The Access and Benefi-Sharing Patent Index: Large Scale Text Mining for Biodiversity using High End Computing

Extended Abstract – NEW INDICATORS session at “1st Global TechMining Conference” 2011

Author(s): P. Oldham and S. Hall (CESAGEN, Faculty of Arts and Social Science, Lancaster University)

We have developed an index of biological species names appearing in the USPTO and PCT patent collections of 9 million patent documents. The Access and Benefit-Sharing Patent Index (ABSPAT) is intended to assist countries with monitoring trends in research and development involving genetic resources under the Nagoya
Protocol of the United Nations Convention on Biological Diversity. The ABSPAT index will also provide important insights into the role of biodiversity in developments in science and technology.

The ABSPAT index was developed using a multi-phased approach. The generation phase involved creating a set of search patterns from the 1.9 million Latin species names derived from the Species 2000 & ITIS Catalogue of Life Annual Check-list 2011. These patterns were captured in regular expressions (RE) created using atomic grouping to minimise the number of required character matches with the RE engine. The regular expressions were delineated using a expression grouping technique based on the Levenshtein Distance to promote adjacent term clustering. Finally, we optimized the search patterns by adopting a 2-phase matcher to cluster expressions on both the genera and species terms.

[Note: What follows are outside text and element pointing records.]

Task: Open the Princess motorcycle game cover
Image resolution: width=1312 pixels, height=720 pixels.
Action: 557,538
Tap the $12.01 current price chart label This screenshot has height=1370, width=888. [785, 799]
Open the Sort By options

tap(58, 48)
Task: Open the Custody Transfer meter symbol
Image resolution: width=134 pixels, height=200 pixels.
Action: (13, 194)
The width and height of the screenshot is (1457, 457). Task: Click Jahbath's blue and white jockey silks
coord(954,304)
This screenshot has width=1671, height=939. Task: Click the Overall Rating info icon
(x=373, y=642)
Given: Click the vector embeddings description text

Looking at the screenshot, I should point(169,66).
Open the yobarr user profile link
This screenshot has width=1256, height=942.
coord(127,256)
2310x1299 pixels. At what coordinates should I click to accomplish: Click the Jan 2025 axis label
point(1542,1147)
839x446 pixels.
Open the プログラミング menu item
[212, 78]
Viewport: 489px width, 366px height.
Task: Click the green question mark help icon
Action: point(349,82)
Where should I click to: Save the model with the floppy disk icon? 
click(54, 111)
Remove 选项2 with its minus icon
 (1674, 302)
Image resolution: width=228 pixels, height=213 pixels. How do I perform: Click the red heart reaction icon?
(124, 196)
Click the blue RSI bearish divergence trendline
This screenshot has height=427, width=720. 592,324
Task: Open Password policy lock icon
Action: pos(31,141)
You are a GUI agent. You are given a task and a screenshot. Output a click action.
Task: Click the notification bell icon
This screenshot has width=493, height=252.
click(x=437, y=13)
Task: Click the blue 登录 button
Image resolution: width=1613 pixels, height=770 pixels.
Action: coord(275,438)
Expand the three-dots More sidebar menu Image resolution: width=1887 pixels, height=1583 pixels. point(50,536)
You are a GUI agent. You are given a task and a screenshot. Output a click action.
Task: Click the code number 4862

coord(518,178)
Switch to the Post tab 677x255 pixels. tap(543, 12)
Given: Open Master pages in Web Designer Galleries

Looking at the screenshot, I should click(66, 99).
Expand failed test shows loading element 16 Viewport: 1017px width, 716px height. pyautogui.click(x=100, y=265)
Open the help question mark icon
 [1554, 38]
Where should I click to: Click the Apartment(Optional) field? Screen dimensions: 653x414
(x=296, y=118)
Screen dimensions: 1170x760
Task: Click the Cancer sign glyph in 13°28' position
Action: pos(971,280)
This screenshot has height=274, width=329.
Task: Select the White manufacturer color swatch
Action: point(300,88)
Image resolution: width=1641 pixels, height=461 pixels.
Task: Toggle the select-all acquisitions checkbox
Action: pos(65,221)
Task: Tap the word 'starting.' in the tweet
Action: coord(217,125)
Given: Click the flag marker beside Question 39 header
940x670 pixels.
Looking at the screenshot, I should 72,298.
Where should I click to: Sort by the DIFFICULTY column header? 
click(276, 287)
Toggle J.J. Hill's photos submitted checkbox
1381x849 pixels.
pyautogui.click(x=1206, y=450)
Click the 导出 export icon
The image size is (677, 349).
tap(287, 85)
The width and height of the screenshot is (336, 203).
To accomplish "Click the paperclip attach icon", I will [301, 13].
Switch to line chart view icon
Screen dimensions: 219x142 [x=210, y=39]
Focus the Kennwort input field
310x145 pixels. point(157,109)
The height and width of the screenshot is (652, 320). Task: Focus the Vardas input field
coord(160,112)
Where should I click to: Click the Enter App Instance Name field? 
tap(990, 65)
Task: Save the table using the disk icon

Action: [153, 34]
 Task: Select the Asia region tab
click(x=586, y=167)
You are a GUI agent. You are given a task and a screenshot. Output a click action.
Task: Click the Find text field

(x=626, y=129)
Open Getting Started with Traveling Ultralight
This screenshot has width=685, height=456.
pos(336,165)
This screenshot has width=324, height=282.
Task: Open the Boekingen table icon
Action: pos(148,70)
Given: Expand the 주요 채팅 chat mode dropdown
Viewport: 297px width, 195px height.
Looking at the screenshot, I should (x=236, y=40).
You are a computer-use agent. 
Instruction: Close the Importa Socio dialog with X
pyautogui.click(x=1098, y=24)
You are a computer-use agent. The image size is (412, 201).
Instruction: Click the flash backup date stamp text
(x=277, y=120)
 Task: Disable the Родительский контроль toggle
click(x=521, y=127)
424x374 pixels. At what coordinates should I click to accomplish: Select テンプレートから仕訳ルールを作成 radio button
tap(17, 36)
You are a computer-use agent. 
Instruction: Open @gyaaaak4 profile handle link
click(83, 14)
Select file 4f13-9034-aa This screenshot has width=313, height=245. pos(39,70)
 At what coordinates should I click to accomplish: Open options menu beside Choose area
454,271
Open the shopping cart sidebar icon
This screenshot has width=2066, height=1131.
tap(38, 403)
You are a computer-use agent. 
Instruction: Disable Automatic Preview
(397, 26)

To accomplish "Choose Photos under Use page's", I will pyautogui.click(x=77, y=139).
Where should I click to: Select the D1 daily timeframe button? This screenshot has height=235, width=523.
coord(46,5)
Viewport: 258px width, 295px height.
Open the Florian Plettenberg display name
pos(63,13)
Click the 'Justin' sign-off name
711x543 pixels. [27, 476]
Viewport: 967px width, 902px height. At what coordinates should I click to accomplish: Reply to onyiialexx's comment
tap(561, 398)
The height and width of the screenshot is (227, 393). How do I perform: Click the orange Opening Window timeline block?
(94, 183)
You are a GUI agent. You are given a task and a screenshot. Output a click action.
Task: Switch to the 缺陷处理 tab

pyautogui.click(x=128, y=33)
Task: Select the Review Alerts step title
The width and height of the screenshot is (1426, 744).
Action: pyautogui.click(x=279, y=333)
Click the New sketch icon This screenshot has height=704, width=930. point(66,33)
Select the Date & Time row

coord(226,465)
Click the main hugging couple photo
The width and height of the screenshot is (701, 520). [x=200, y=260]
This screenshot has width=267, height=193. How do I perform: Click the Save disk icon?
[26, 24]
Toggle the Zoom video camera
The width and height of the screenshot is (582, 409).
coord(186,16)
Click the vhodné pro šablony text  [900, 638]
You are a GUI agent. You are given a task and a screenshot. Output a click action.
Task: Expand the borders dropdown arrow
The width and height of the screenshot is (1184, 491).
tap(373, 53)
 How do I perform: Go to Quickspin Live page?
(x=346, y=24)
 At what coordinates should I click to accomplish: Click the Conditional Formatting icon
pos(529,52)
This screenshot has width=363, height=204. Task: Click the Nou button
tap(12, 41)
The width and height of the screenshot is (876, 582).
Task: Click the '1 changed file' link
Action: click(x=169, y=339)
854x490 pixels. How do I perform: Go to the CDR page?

The indexing phase required the use of the Lancaster University High End Computing facility (HEC) to enable the timely scanning of 9 million documents. A map-reduce technique was used to create a map of document files so that the indexing task could be divided amongst the 400 parallel cores. Each core produced an individual index that was, in turn, reduced to a master index. A master index consisted of a mapping of species name, patent identifier, occurrence segment indicator (i.e. title, abstract, description, claims) and an optional match-context string.

A cleaning phase was required for two reasons. Firstly, the Catalogue of Life source data was insufficient to capture all known Latin species names. To expand the scope of species capture we performed a second indexing phase to capture occurrences based on the genus name only (i.e. Escherichia rather than Escherichia coli). Secondly species are often referred to by abbreviations, for example Escherichia coli is most commonly known as E. coli. During generation we included abbreviations in the search patterns, hence the master indexes also included abbreviations that needed be resolved into actual species. Both the genera based index and abbreviations within the species index contained unwanted noise such as common English words. An anti-thesaurus was applied to both indexes using a grep-like tool based on the same algorithms as the indexer. Non-abbreviations were checked against the online Global Names Index. The majority of the abbreviations were resolved by looking for a related full-species binomials in the same patent document, a list of top known terms or finally in the Catalogue of Life check list. Some abbreviations were resolved manually and a small proportion have yet to be resolved.

The federation phase consisted of loading the master indexes into a relational database to be cross referenced with the EPO World Patent Statistical Database (PATSTAT). This allowed us to analyse the relationships between species, publications, patent families, assignees, citations and technology areas. Using web-services provided by the Global Biodiversity Information Facility, itself a federation of biological databases, we were able to imbue the ABSPAT index with taxonomic and geographic attributes such as biological kingdoms, distribution and actual species occurrences.

To ensure the validity of our work we regularly checked the results. To verify the correctness of the indexing phase we performed sample checks of referenced publications using the Thompson Innovation online patent database. Using Vantage Point we manually reviewed the species list obtained from the Catalogue of Life, the non-resolved abbreviations from the master index and also verified that GBIF distribution data obtained through web services was consistent with actual GBIF data portal content.

Our primary results are a set of interactive workbooks published in Tableau that allow the exploration and analysis of biodiversity in the patent system. This data is directly linked to a report version of the ABSPAT index allowing the information to be filtered. Additional outputs from our work include the production of network graphs, manipulated with Gephi tool to provide further analysis of the results.

Our research is directed to public policy analysis for the global issue of access to genetic resources and benefit-sharing. As large scale datasets and high end computing become increasingly accessible to researchers we also hope to contribute to best practice in text mining and visualization of patent data.